Tb ensure that councils provide “value for money”, Labour plans to introduce a “Quality Commission” to oversee standards of services, with powers to send in its own management to take over and improve a poor service or to compel the council to put it out to tender. That, says Gould, is the only area where Labour will retain the compulsory element in competitive tendering: in all other cases, councils which want to put services out to tender will be free to do so but will not have to.
That existing councils spend and do is only part of the election problem, however. The Tories have also begun to attack on grounds of cost Labour’s plans for regional government in England. Inside the Labour Party, the scheme has been widely criticised as nothing more than a sop to get northern English MPs to vote for Scottish devolution. Many commentators believe that the commitment to regional government will be quietly forgotten as soon as a Scottish parliament is up and running.
Gould insists that regional government will not be ditched. “The objective will be to lead, within the lifetime of a first Labour government, to legislation which will provide for regional government,” he says. “We can’t be absolutely certain that the legislative framework we will establish will be implemented by that first government.
“But, to give a flavour of the sort of timing we’d be thinking of, it has been suggested, and I wouldn’t dissent from it, that it might be possible to hold the first election for regional assemblies at the same time as the general election after next.” As for paying for regional government, he says it “would be financed by block grant”.
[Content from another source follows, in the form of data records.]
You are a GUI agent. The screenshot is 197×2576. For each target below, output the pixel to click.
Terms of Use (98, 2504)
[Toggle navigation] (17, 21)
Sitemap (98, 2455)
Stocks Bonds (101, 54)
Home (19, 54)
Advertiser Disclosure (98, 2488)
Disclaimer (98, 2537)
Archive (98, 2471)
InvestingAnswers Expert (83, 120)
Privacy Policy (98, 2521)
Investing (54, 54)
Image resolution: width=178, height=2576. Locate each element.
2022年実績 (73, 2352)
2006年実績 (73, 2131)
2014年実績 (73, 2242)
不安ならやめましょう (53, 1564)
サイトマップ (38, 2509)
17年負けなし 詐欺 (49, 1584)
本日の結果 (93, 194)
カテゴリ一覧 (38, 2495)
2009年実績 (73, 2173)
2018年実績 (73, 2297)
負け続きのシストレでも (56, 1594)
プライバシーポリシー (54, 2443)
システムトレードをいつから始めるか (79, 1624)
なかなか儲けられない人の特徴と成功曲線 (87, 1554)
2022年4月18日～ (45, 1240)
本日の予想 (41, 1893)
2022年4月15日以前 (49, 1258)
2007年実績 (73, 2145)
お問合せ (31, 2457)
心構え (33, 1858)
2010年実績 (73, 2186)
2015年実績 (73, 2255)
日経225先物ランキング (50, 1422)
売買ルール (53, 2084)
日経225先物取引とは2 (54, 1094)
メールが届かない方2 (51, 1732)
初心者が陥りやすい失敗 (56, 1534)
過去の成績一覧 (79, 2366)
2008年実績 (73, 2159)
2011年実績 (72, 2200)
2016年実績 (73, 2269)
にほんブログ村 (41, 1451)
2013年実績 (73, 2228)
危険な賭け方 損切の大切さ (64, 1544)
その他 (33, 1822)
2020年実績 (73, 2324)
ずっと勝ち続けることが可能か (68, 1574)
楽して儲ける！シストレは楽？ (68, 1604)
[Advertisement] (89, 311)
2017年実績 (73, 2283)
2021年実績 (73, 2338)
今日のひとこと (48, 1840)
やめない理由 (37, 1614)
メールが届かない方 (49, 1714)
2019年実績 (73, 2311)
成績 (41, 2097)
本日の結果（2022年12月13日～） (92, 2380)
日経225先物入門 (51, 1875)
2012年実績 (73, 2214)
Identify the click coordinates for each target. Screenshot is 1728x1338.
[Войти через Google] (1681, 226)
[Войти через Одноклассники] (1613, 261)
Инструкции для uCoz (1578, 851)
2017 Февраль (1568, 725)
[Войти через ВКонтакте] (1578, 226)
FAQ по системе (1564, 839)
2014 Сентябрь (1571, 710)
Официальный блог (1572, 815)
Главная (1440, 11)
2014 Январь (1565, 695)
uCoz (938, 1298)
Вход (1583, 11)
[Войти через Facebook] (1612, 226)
The Tories have attempted as well to raise the spectre of a free-spending “Greater London Council Mark Two” emerging from Labour’s plans for an all-London authority. Gould is keen to emphasise that it won’t be like that at all. “It will have no powers to intervene in what the boroughs do now,” he says. “What we need is a strategic authority which does what is not being done at present and does in a democratically accountable way what these numberless quangos now do.” Land-use, economic and environmental planning, emergency services and transport would come under the new body, but not housing.
If local government is already a focus for the election campaign, the same cannot be said for Gould’s other responsibilities as environment spokesman: carbon dioxide emissions and climate change, destruction of the ozone layer, chemical waste, nuclear reprocessing and so on.
With the economy deep in recession and the Green Party at around 2 per cent in the opinion polls, the received wisdom is that there are fewer votes in green issues than there were three years ago.
Nevertheless, they remain important, says Gould, and, especially in the south-east and among younger voters, they could affect the election result. “One of the reasons that they have gone off the boil is that, while the Tories have lost interest, we have established a good comprehensive position. While I wouldn’t say that the environment campaigners have given up pressing us, they feel they’ve made their number with us. Our job now is to bring these issues back to the fore.” With the profile of environmental politics due to be given a much-needed boost by the United Nations Conference on Environment and Development, coming up in June, he could be making a shrewd judgment.